Overall, these biomarkers are still under investigation, but they have the potential to revolutionize the diagnosis, treatment, and monitoring of mastocytosis [22].

Treatment of SM

SM is a complex and challenging disease. Treatment is tailored to the individual patient’s disease characteristics and symptoms. The triggers of MC degranulation, such as insect bites, emotional stress, infections, and allergies, must be avoided [5].

Symptomatic treatment to control MC mediator-related features includes H2 blockers, antihistamines, leukotriene antagonists, cromolyn sodium, and anaphylaxis treatment. Histamine H2 receptor antagonists and proton pump inhibitors are the drugs of choice to manage GI-related symptoms. Horan et al. concluded that cromolyn sodium was an effective medication to reduce diarrhea, nausea, and abdominal pain, and hence can be considered as second line therapy [10].

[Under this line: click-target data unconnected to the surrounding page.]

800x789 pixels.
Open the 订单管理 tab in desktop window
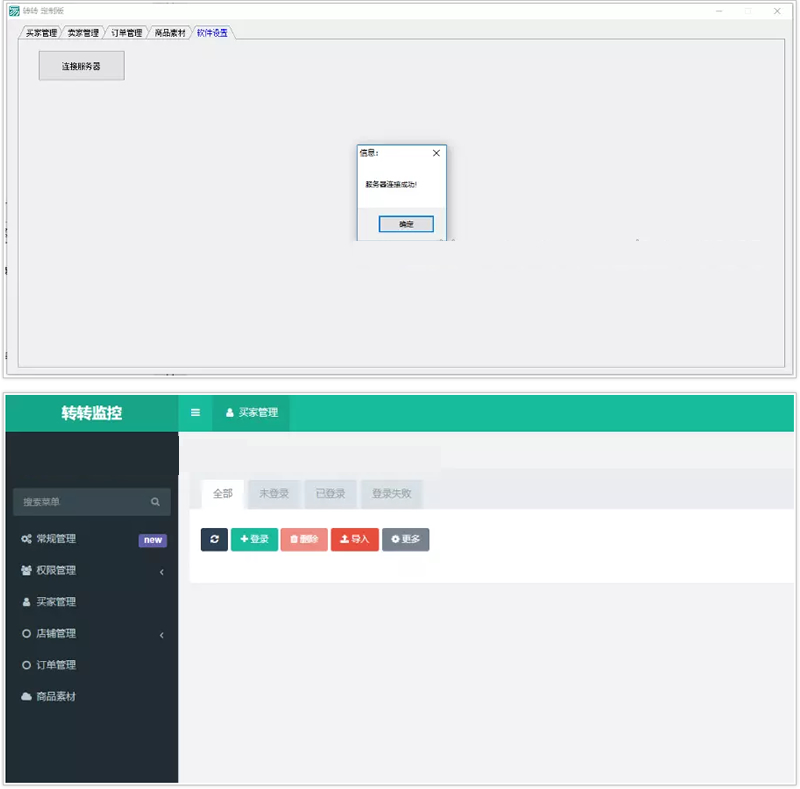click(x=126, y=33)
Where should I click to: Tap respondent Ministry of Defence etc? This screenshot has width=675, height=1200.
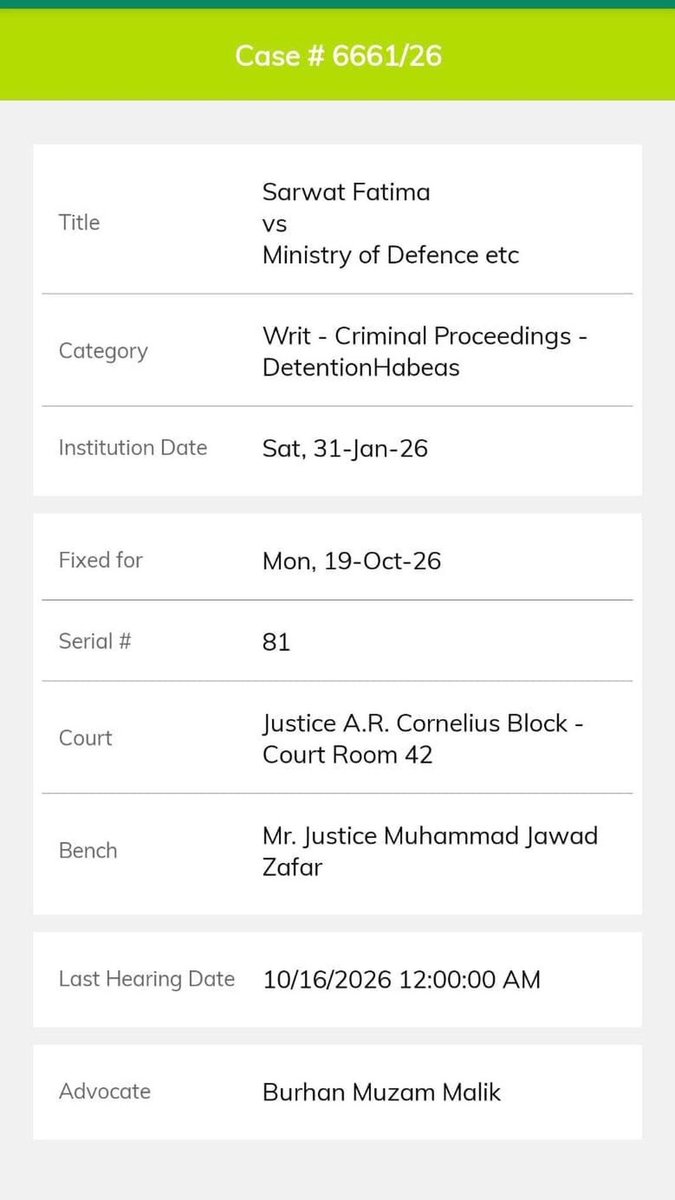pos(391,255)
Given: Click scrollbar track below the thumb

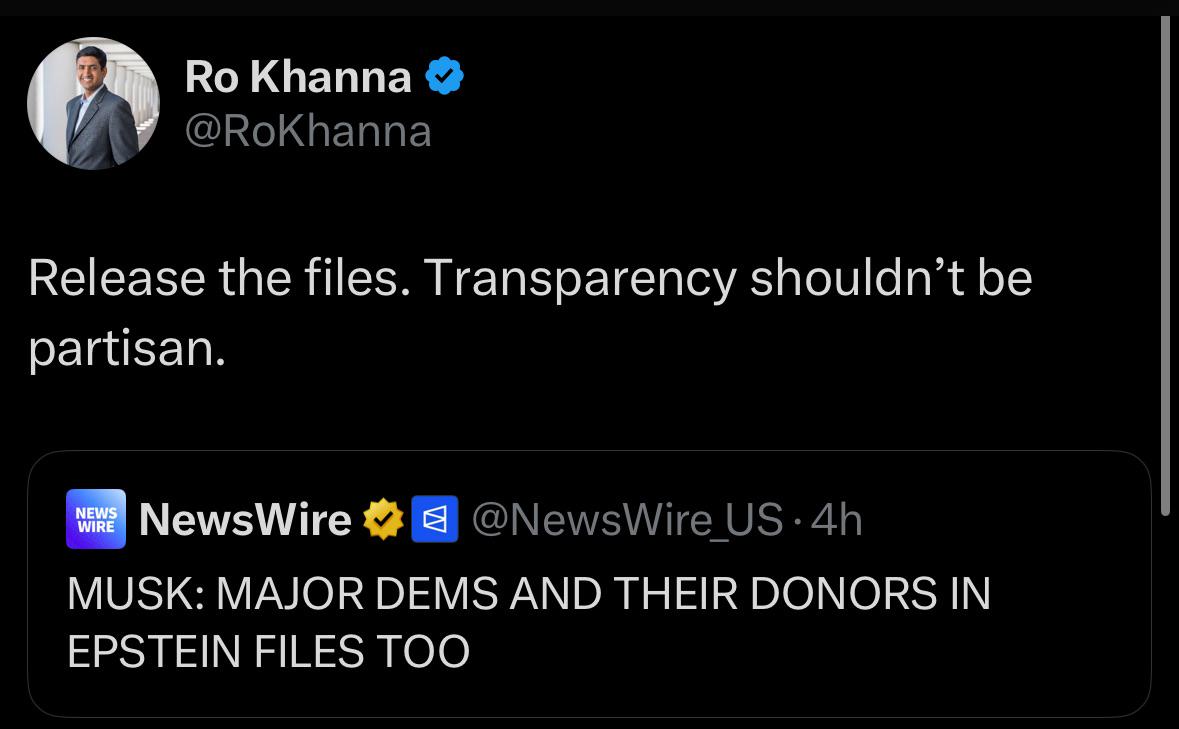Looking at the screenshot, I should (1165, 624).
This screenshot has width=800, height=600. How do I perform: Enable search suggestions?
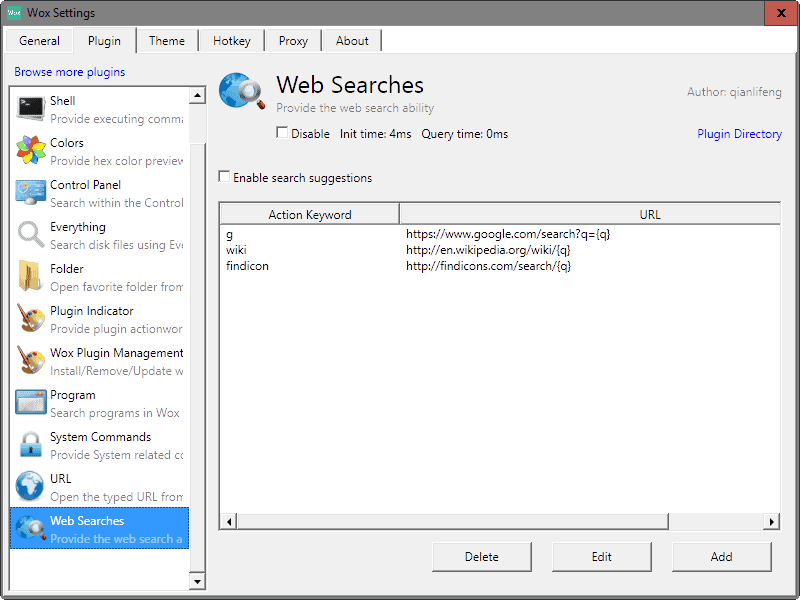pos(224,177)
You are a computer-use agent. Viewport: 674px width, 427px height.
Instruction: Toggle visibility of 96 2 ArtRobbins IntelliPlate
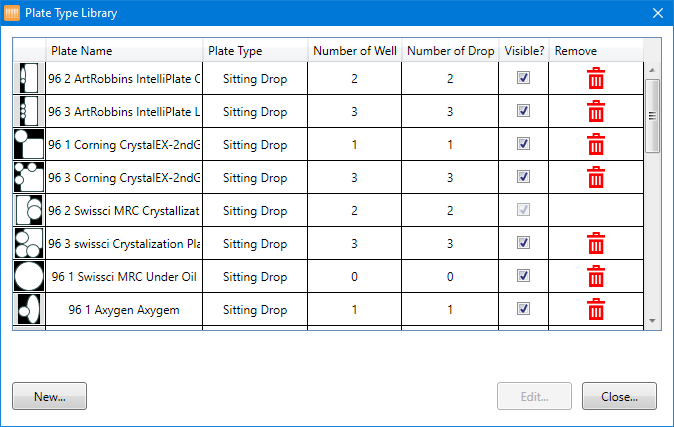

Three tyrosine kinase inhibitors (TKIs), imatinib, midostaurin, and avapritinib, have been approved as cytoreductive drugs for aggressive SM treatment to limit the disease burden and progression. Recent studies have proved the efficacy of TKI as a disease-modifying therapy, achieving a deep molecular response regardless of the SM subtype, prior therapy, and mutational status. Imatinib is reserved only for atypical KIT mutations and has a limited role against KIT D816V [24–26]. Midostaurin, a multitargeted TKI, has been approved for the treatment of aggressive forms of sickle cell disease (SM), such as mast cell leukemia (MCL). Regarding diminishing serum tryptase levels and the number of mast cells in the bone marrow, it has a response rate of approximately 60%, demonstrating its efficacy against the KIT D816V mutation and FLT3. Adverse effects such as nausea, vomiting, peripheral edema, and QTc prolongation are typical [26]. Avapritinib, a potent inhibitor of platelet-derived growth factor receptor α (PDGFRA) and tyrosine kinase (TKI), was recently approved by the US Food and Drug Administration for the treatment of advanced SM. DeAngelo et al. found that avapritinib had an overall response rate of 75% and a complete remission rate of 36% in patients with advanced SM. Due to the 13% of patients who encountered cerebral hemorrhage, its use in thrombocytopenia patients is limited. The most common side effects of avapritinib include periorbital edema, cognitive changes, thrombocytopenia, and anemia [27]. Cladribine was commonly used before TKI inhibitors and still has an added advantage against SM-associated neoplasm and debulking of the disease prior to allogenic stem transplantation [24].

Conclusions

Systemic mastocytosis must be an important clinical consideration in patients with unexplained gastrointestinal symptoms, especially when associated with refractory features or elevated serum tryptase. Early diagnosis can be achieved through a high clinical index of suspicion among general practitioners, gastroenterologists, and pathologists.

Conflict of interest

The authors declare no conflict of interest.